__Work instructions__
From the listing below, copy out every line where the word "screenshot" appears.

__Material for this exercise__
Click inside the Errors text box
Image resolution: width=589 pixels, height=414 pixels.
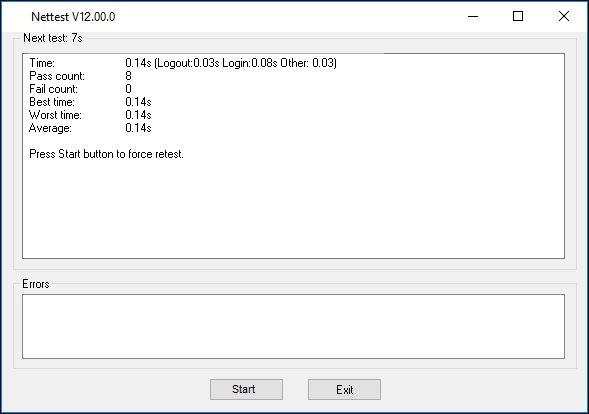pyautogui.click(x=293, y=326)
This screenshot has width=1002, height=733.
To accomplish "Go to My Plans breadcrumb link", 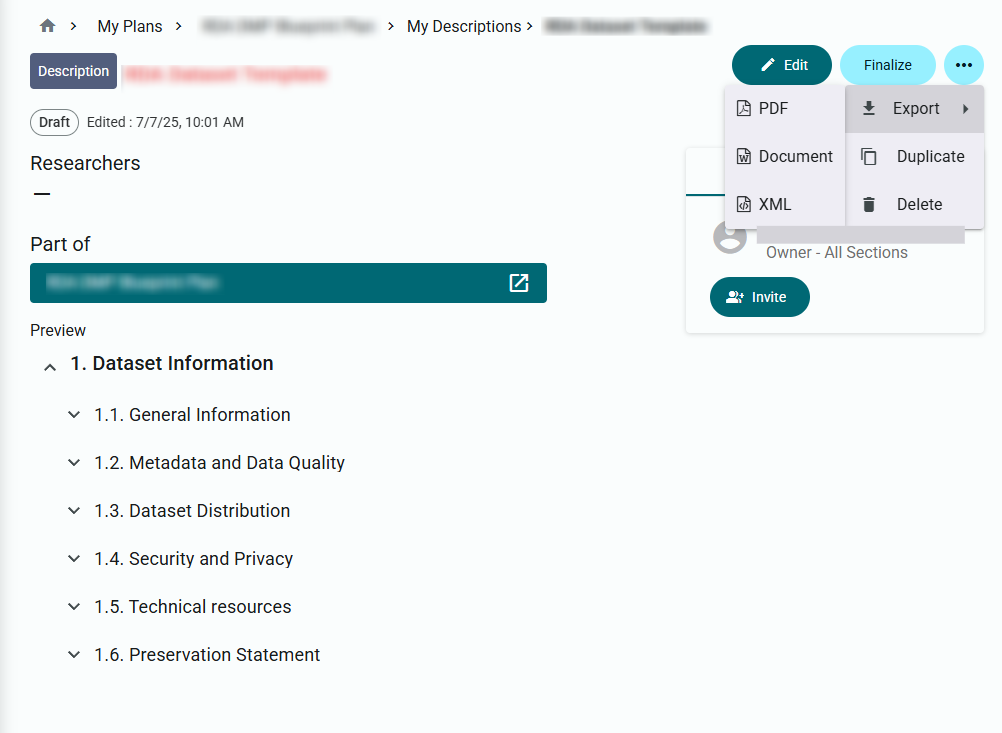I will click(x=129, y=26).
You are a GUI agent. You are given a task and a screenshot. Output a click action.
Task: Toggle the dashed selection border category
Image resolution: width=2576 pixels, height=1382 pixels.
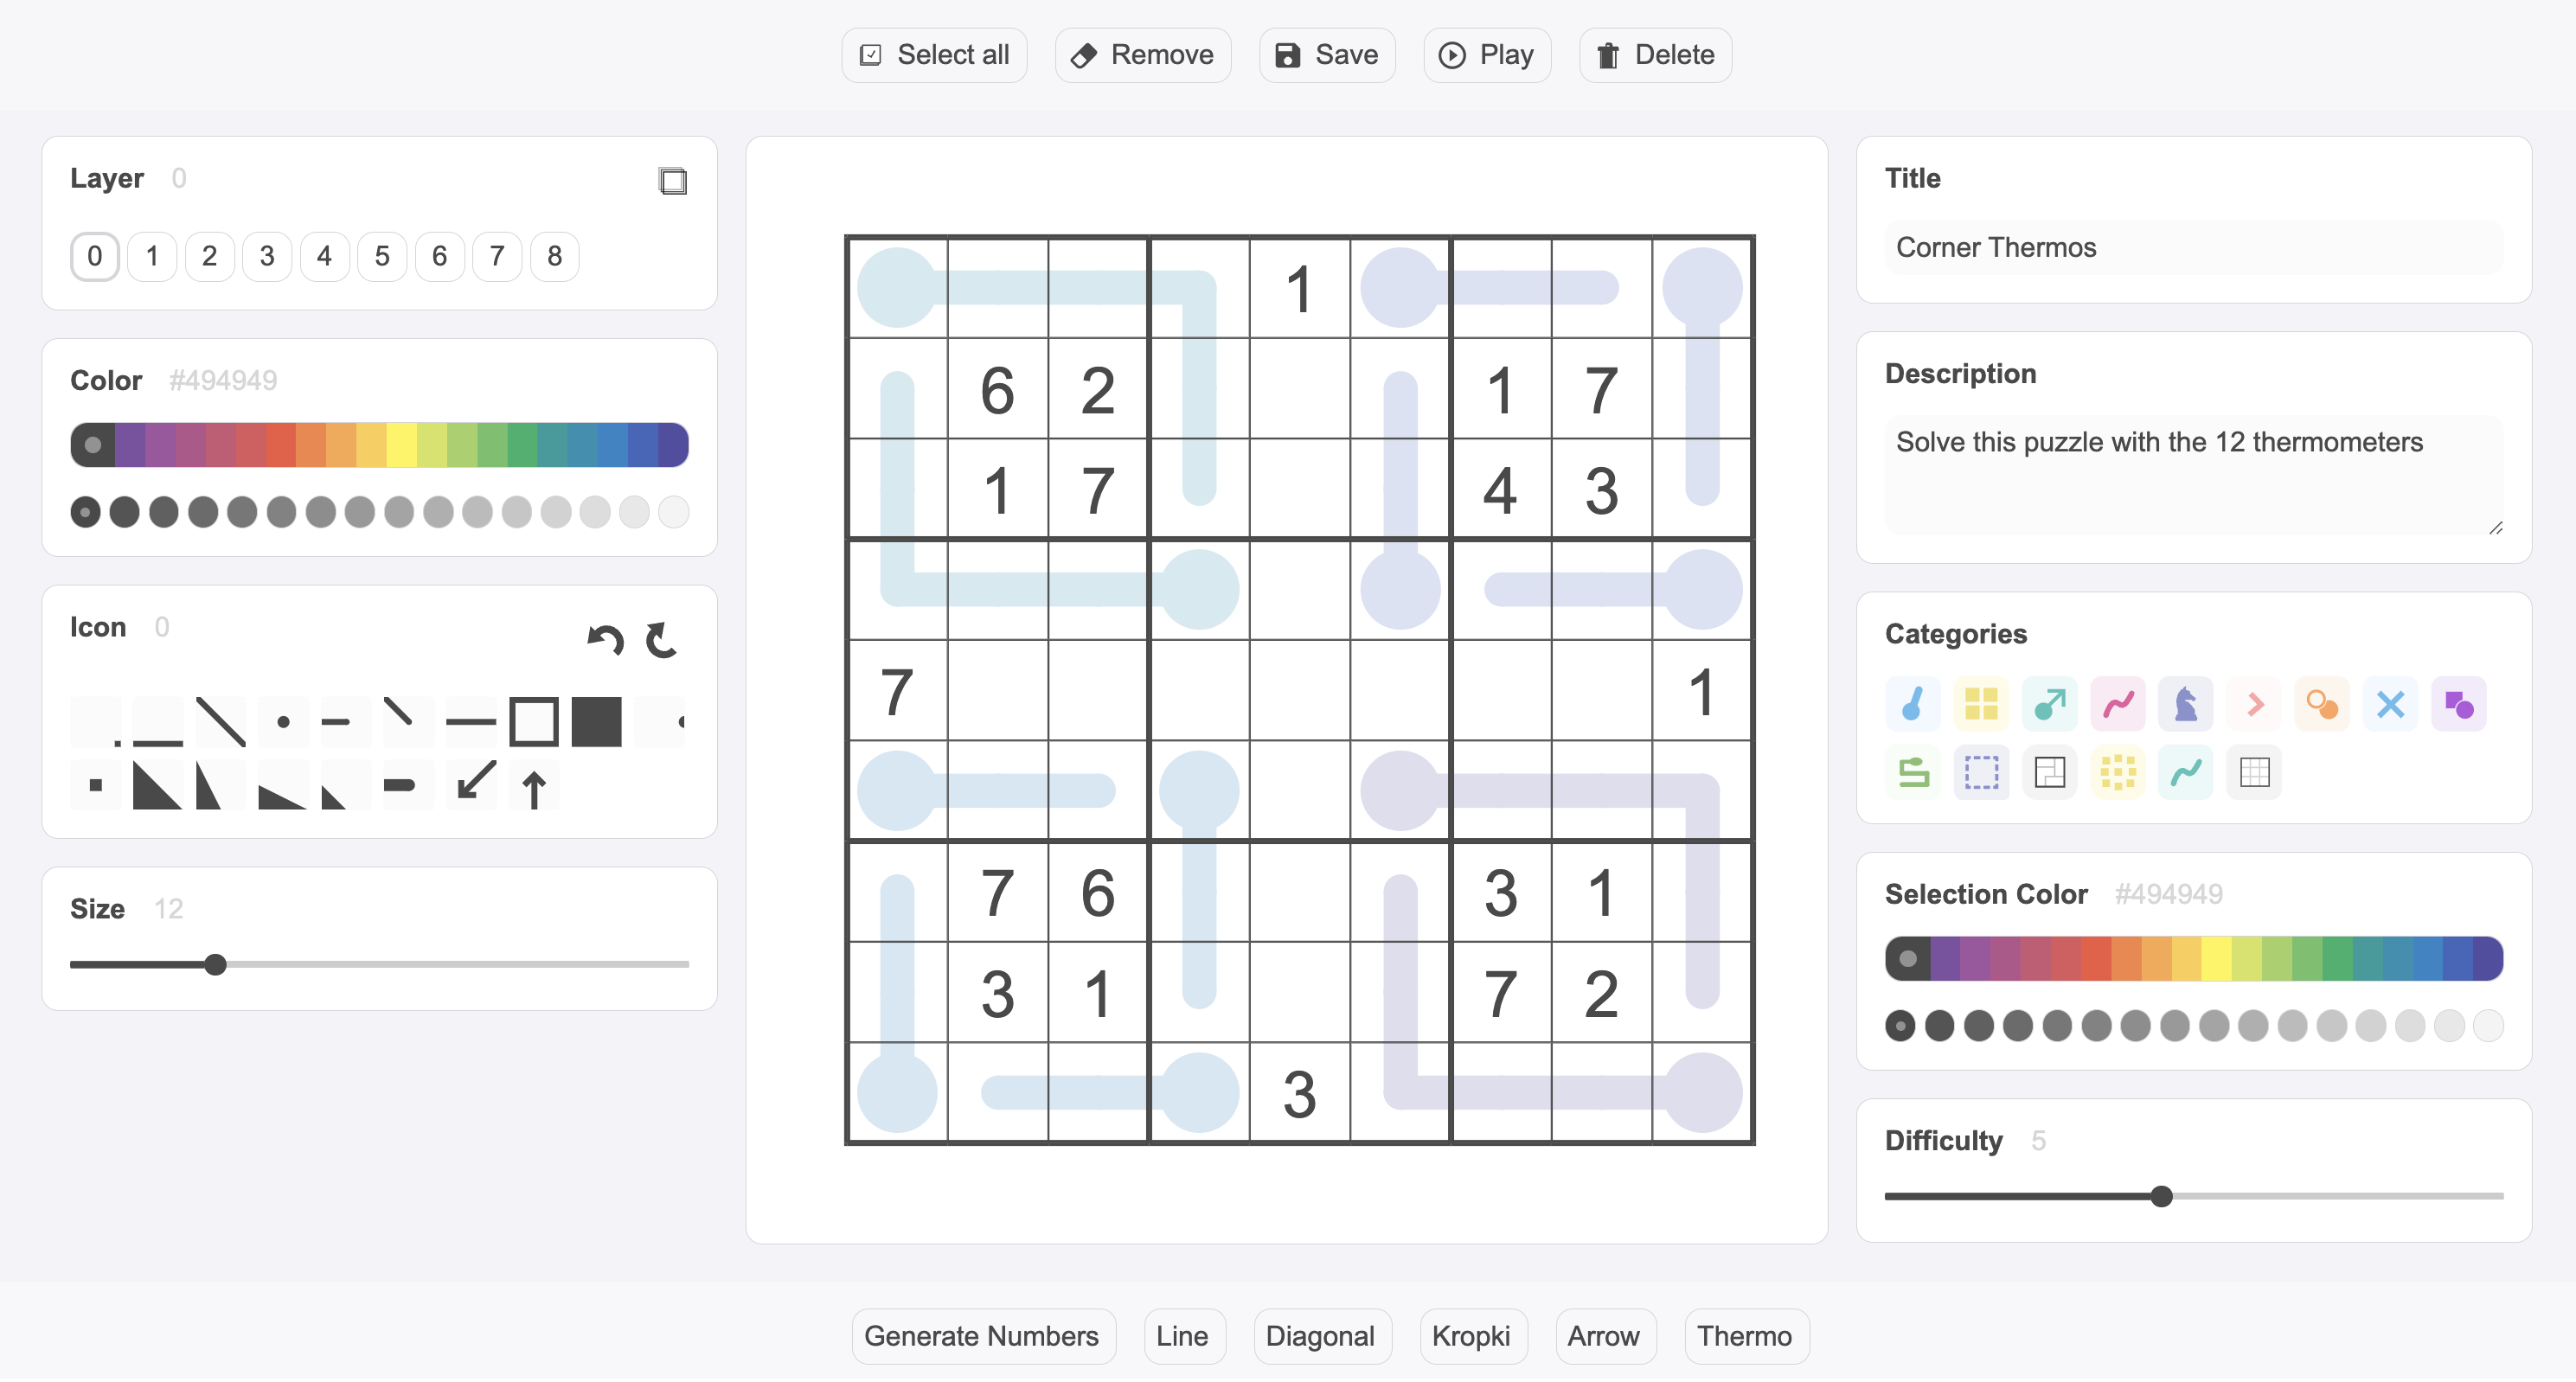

__Response box__
This screenshot has width=1002, height=733.
You are a GUI agent. You are given a task and a screenshot. Output a click action.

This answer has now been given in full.